Alternative Transportation AdvocacyEdit
The League of American Bicyclists(LAB) is a non profit organization which advocates using bicycles for transportation. They lobby the federal Congress to provide money for local bicycle projects. They also work to promote bicycle related legislation around the country and even rank states on bicycle friendliness.
A nonprofit organization, America Walks (AW), advocates for walking as a form of transportation. A partner Sam I. Schwartz, P.E. asserts "One quarter of all trips in the U.S. are 1 mile or less, and yet most of these trips are taken by car – increasing walking reduces traffic congestion and the cost of road maintenance". AW works with federal agencies to make urban areas more "walkable". Education pertinent to a wide array of participants is offered at their learning Center. Training, resources and workshops are offered to local and state organizations to help build effective advocacy groups.
There is also the National Complete Street Coalition, a part of the Smart Growth America non-profit. It advocates for safe and convenient access to transportation, and works with local jurisdictions to help them draft and implement Complete Street policies.
Some activists are part of highly decentralized movements like Critical Mass, who in cities across the U.S. organize cyclists to meet up at specific times and ride through cities as one large mass, taking back the road from automobiles.
The Future of Car DependencyEdit
COVID-19 caused large shifts in how Americans interface with their workplace, before, only about 3% of Americans regularly worked from home. By April of 2020, about half of all employed adults were working from home, and a contemporary survey of CFO’s found that a fifth of them were planning on keep 20% or more of their workforce working remotely after the pandemic. This combined with the increase in the use of e-commerce services like grocery delivery, is expected to drive a decrease in two-car households in the US. About 14 million fewer cars are expected to be on the road as a result of this shift.
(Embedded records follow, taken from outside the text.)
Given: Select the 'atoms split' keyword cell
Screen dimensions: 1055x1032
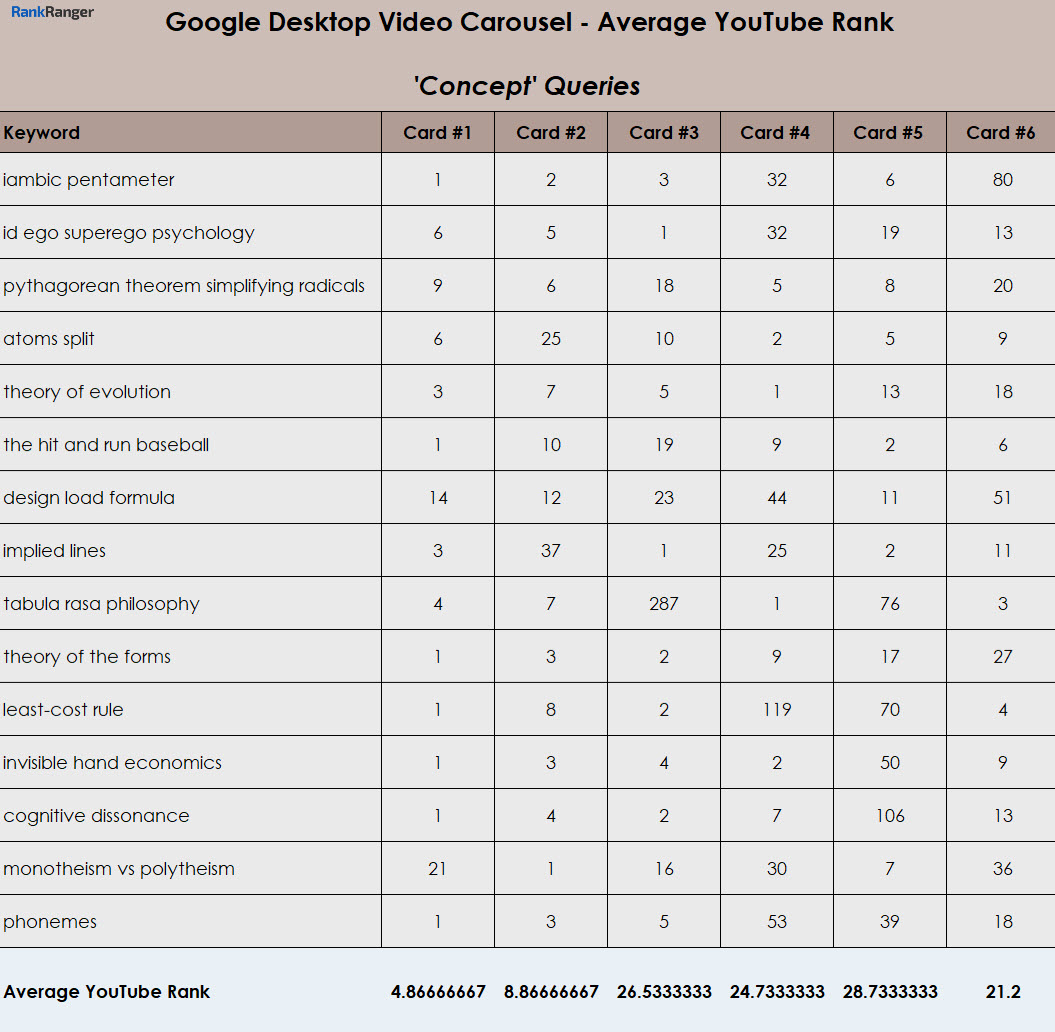Looking at the screenshot, I should (x=49, y=339).
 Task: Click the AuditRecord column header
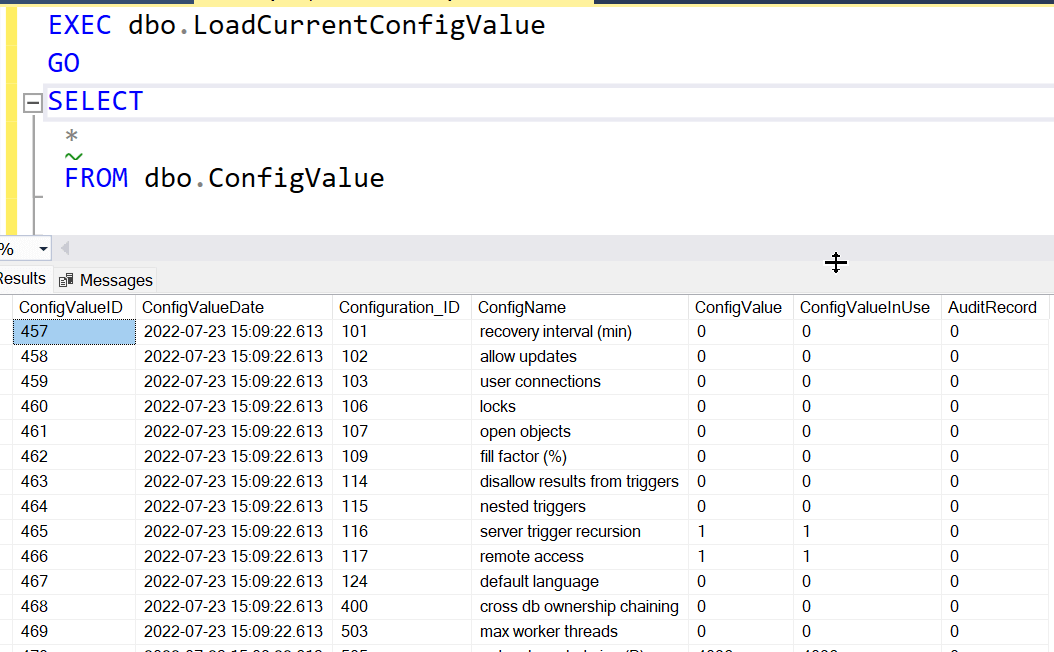[992, 307]
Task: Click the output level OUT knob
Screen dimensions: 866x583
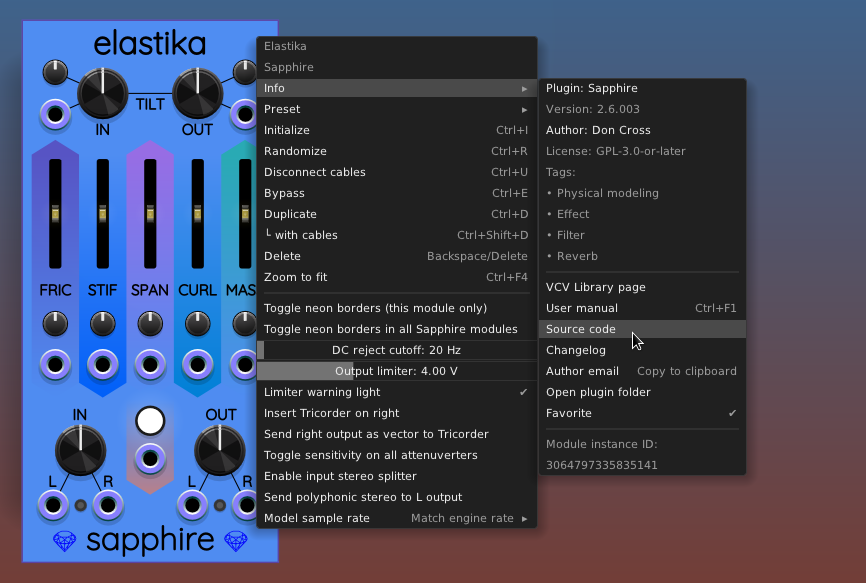Action: click(x=220, y=449)
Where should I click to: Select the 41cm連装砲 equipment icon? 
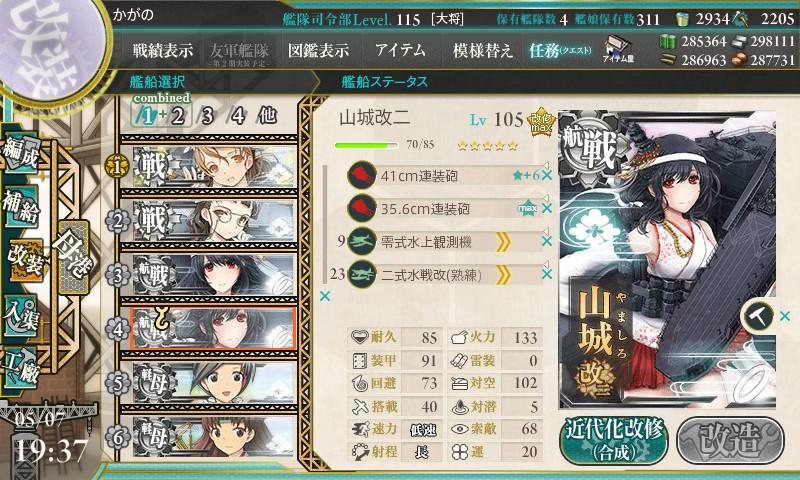click(x=362, y=175)
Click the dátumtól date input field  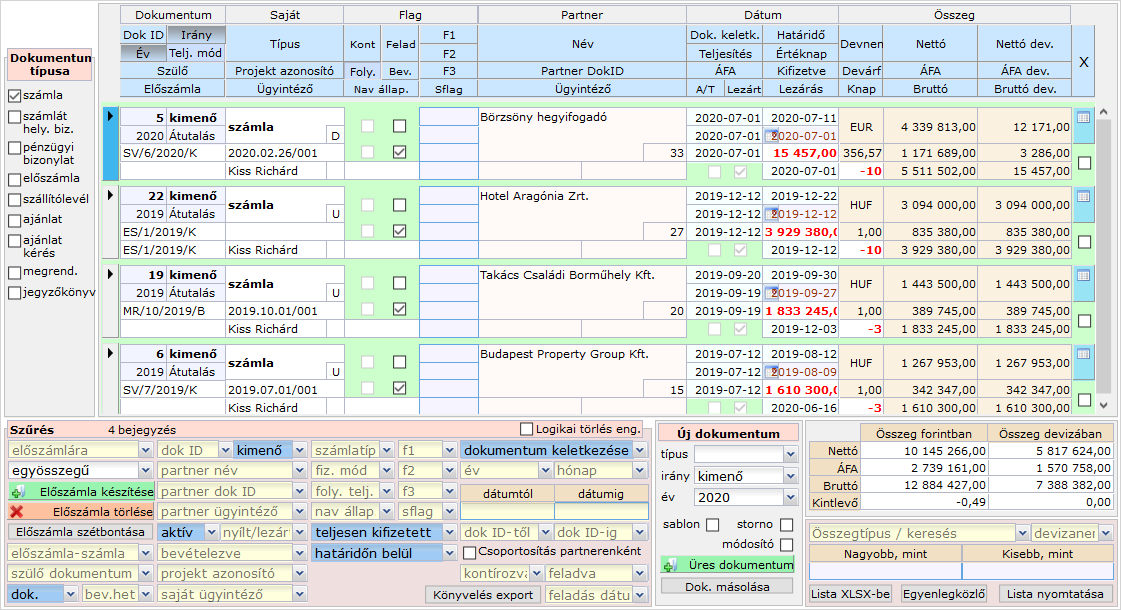point(506,512)
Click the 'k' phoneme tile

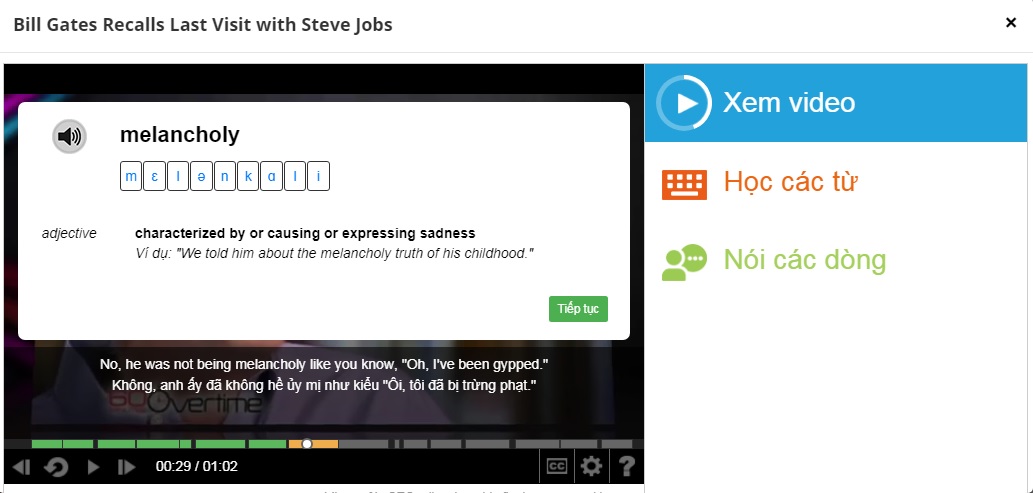[248, 176]
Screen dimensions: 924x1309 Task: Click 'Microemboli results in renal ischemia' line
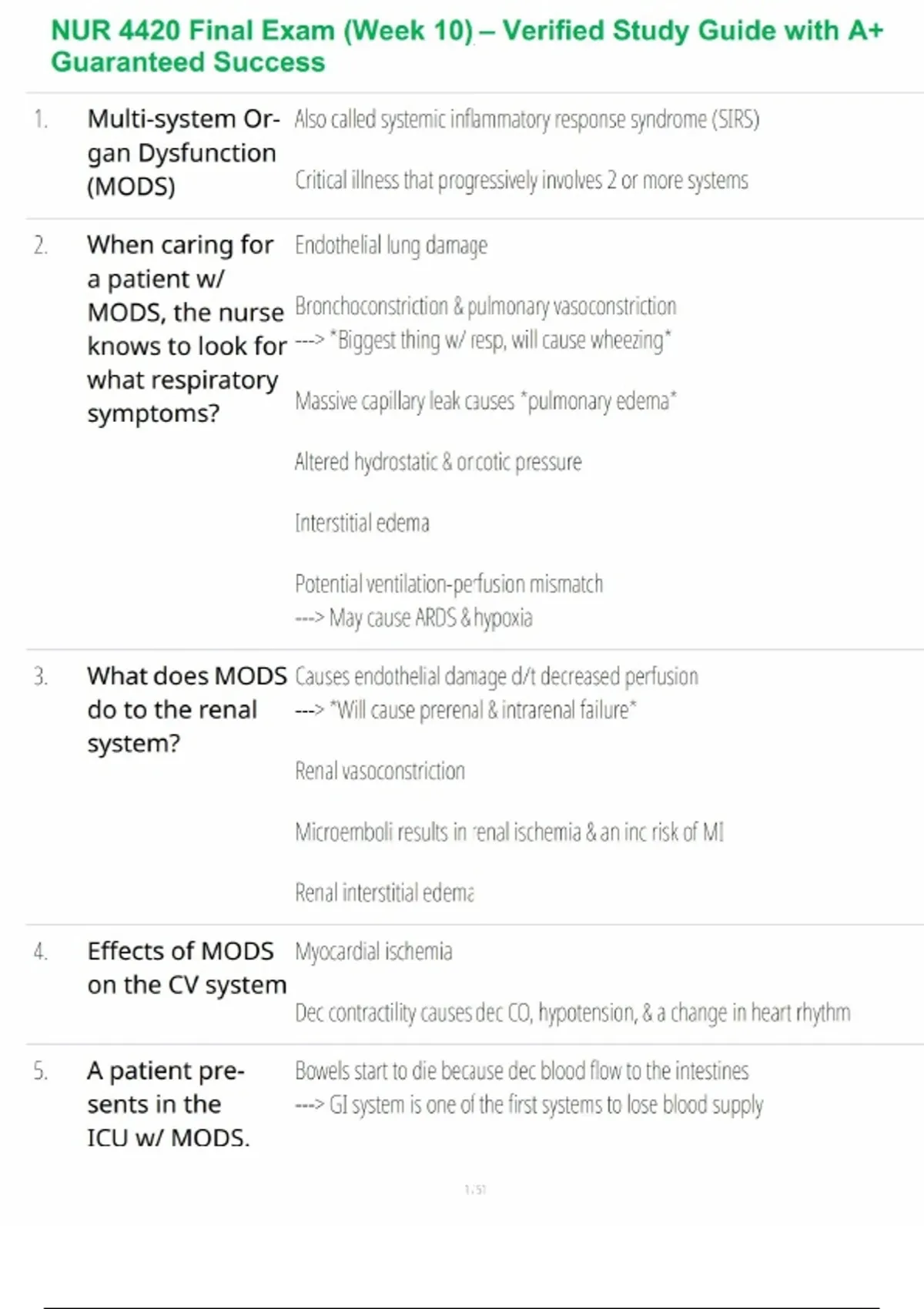tap(509, 832)
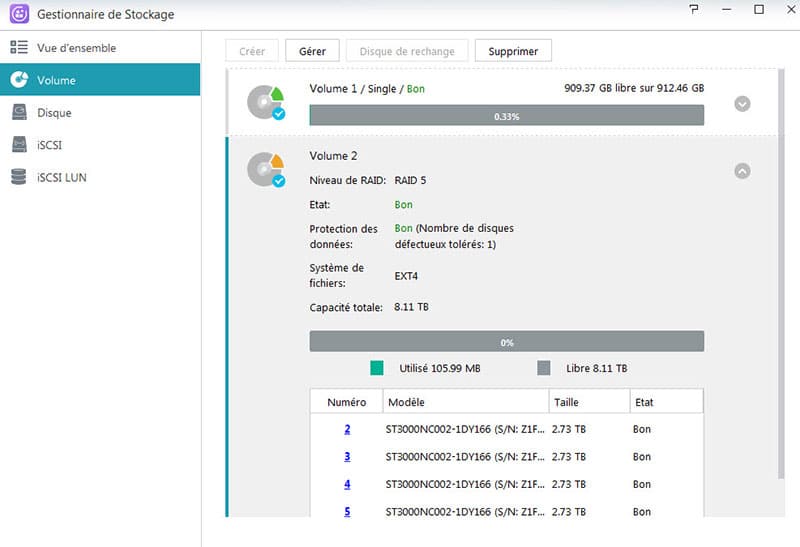The height and width of the screenshot is (547, 800).
Task: Click the Vue d'ensemble sidebar icon
Action: 18,48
Up until 2019, public transportation had seen a steady increase in usage. However in 2020, monthly public transportation use dropped by 65% due to COVID19 . Even with $25 billion worth of emergency funds from the CARES act being allotted to public transportation, it remains to be seen if the public transit sector returns to its pattern of steady growth from before the pandemic.
Cities across the US have started to reevaluate the place cars occupy in an urban environment. For example, in New York and San Francisco, lawmakers placed bans on private vehicle use on some of the most congested roads in the cities for upwards of 16 hours each day. The results of this experiment was an increase in public transit use, faster commute times, and less pedestrian accidents. In Boston, COVID-19 prompted the creation of more bike only lanes, and a movement to make more streets pedestrian friendly.
Automobiles continue to be the focal point of American life, and will likely remain as such for the next few decades. However, the future of Car Dependency in the United States depends greatly on the actions of activists, corporations, and government policy alike. The effects of the shift to remote work, as well as the movement towards "Smart Cities", remain to be seen. Future researchers could explore other potential disruptions to car dependency, including the continued development of autonomous vehicles and the potential for ride's as a service that would accompany them. Though whether they are viable solutions for the car dependency problem is still up for debate.